When I first began reading The Keys of This Blood by Malachi Martin (New York, Simon & Schuster, 1990), I took it as an indictment of the Vatican. Upon re-reading the first chapter (Yes, it’s worth more than one reading!), I now find it all full of breathless admiration. Well, it’s a bit difficult to tell, as if Malachi Martin himself were ambivalent about it.
At any rate, most of us never attributed nearly as much importance as this author does to the pope’s role in the geopolitical arena.
In any case, though, it’s alarming to think of the papacy now once again imagining itself in such a role, seeking to control the world and considering this its rightful place. Here’s another couple of excerpts from the book to make us ponder. I’ve put into boldface the phrases I find most troubling, although all of it is.

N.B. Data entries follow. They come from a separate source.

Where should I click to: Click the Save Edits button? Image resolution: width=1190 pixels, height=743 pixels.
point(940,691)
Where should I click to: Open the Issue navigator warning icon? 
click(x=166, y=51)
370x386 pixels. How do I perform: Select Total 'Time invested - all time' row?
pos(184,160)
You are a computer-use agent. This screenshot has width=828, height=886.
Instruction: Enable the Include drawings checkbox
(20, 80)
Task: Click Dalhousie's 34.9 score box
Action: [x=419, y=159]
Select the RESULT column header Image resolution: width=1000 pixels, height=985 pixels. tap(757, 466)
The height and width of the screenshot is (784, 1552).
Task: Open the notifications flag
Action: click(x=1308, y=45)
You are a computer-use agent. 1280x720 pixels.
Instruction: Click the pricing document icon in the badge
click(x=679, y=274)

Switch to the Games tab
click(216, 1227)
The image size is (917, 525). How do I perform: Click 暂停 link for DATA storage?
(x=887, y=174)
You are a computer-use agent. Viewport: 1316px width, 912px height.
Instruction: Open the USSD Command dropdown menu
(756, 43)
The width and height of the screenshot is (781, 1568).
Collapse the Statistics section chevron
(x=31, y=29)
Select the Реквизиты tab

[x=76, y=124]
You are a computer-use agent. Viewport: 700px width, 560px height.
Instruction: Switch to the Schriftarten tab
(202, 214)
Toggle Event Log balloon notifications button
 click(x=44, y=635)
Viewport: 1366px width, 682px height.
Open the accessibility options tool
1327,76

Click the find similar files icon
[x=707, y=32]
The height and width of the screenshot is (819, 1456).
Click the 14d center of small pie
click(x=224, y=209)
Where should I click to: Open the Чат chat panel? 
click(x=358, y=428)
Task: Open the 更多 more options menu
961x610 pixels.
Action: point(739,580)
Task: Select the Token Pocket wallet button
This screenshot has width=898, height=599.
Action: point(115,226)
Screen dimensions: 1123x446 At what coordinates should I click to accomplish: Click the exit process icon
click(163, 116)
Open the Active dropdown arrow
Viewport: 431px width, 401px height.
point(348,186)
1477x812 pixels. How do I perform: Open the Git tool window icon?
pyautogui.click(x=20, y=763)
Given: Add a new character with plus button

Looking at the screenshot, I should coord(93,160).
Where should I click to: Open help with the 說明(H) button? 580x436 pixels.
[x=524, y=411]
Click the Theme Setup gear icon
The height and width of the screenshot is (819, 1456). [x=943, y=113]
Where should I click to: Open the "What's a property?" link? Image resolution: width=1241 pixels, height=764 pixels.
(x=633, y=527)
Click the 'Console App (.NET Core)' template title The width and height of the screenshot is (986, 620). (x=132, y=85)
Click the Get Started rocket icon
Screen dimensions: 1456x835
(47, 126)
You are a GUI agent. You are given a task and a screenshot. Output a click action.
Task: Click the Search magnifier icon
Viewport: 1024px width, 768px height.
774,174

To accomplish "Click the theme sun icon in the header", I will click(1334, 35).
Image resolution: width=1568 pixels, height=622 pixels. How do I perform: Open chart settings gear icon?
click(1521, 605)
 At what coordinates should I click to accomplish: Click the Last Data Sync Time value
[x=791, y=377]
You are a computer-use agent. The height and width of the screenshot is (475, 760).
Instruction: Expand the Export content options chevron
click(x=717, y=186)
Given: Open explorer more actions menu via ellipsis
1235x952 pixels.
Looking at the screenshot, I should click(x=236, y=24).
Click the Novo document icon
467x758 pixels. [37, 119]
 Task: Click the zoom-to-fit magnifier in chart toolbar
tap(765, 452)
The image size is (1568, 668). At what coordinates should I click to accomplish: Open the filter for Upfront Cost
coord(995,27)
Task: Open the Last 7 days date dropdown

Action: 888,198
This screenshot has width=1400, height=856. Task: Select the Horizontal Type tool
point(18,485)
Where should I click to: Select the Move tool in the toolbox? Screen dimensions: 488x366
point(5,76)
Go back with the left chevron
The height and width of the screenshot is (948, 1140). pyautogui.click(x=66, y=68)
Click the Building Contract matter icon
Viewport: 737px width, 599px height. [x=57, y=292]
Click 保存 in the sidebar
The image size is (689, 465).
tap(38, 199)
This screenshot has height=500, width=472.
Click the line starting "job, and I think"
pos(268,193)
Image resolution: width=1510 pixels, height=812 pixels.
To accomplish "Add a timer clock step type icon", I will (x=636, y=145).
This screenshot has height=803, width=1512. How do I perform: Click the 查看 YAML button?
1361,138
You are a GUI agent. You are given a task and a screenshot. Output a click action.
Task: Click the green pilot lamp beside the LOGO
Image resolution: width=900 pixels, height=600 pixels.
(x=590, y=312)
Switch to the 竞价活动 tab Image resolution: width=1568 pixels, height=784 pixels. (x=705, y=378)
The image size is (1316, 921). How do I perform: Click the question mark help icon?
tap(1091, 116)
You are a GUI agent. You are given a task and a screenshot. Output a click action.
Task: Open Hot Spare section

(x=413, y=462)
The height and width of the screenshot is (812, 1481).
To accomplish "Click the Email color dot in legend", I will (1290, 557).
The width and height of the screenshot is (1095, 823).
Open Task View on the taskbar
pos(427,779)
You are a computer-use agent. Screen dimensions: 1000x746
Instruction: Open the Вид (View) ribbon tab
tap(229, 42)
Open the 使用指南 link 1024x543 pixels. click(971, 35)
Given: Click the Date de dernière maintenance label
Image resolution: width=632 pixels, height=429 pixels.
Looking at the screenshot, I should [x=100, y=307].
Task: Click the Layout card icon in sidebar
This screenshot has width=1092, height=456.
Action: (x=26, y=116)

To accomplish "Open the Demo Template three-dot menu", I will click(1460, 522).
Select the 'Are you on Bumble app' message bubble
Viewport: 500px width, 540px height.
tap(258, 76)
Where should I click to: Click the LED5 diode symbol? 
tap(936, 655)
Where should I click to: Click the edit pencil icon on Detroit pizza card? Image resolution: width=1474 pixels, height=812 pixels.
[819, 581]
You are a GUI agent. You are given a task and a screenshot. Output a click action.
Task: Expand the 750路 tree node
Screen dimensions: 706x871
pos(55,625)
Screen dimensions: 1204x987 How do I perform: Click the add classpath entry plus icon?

In October of 1978, when [Korol Wojtyla] emerged from the Sistine Chapel in Rome as Pope John Paul II, the 263rd successor to Peter the Apostle, he was himself the head of the most extensive and deeply experienced of the three global powers that would, within a short time, set about ending the nation system of world politics that has defined human society for over a thousand years.
It is not too much to say, in fact, that the chosen purpose of John Paul’s pontificate – the engine that drives his papal grand policy and that determines his day-to-day, year-by-year strategies – is to be the victor in that competition, now well under way.
(p. 17)
In a move that was so totally unexpected at that moment…that it was misread by most of the world – but a move that was characteristic in its display of his independence of both East and West – Pope John Paul embarked without delay on his papal gamble to force the hand of geopolitical change.
In the late spring of 1979, he made an official visit as newly elected Roman Pope to his Soviet-run homeland of Poland. There, he defined [the issues of the day] again and again in terms based solely and solidly on Roman Catholic principles…
It is a measure of the frozen mentalities of that time that few in the West understood the enormous leap John Paul accomplished in that first of his many papal travels. Mot observers took it as the return of a religious leader to his beloved Poland, as an emotional but otherwise unremarkable apostolic visit, complete with sermons and ceremonies and excited, weeping throngs.
…
Presciently as well as by planned design, the Pontiff’s first step into the geopolitical arena was eastward into Poland, the underbelly of the Soviet Union. In John Paul’s geopolitical analysis, Europe from the Atlantic to the Urals is a giant seesaw of power. Europe from the Baltic to the Adriatic Sea is the center of that power. The Holy Father’s battle was to control that center.)
ANASTASIA’S NOTE: That center includes Greece and several other Orthodox nations.
World commentary and opinion aside, therefore, the point of John Paul’s foray into Poland was not merely that he was a religious leader. The point was that he was more. He was a geopolitical pope. … Now he served notice that he intended to take up and effectively exercise once more the international role that had been central to the tradition of Rome, and to the very mandate Catholics maintain was conferred by Christ upon Peter and upon each of his successors.
(p. 21-22)
On his trip to Poland in 1979, barely eight months after his election, he signaled the opening of the millennium endgame. He became the first of the three players to enter the new geopolitical arena.
(p. 23)
ANASTASIA’S NOTES: If this is true and if the author's earlier statement is also true, that "now that it [the competition] has started, there is no way it can be reversed or called off," then the Pope did us no favor in initiating it.
But it seems to me the Pope was the last of the three competitors to enter the arena. The United States and the Soviet Union had been at it since the end of World War II. Cold War, and all; anybody remember that?
2 comments:
I read this book years ago right after it came out. I wonder what I did with my copy...
I can tell you this, that over 15 years later, I remember next to none of what I read in this book although I do remember that I enjoyed reading Martin's works, in particular The Jesuits: The Society of Jesus and the Betrayal of the Roman Catholic Church.
I've bought that book, too. It's next on my list.
Now that I'm past the first chapter, I'm finding the rest quite boring. Very detailed and flattering accounts of all the stuff the Pope did, comparatively little of it of much interest or importance to most of us.
But I've still got at least 2 more posts coming up, taken from the fascinating first chapter!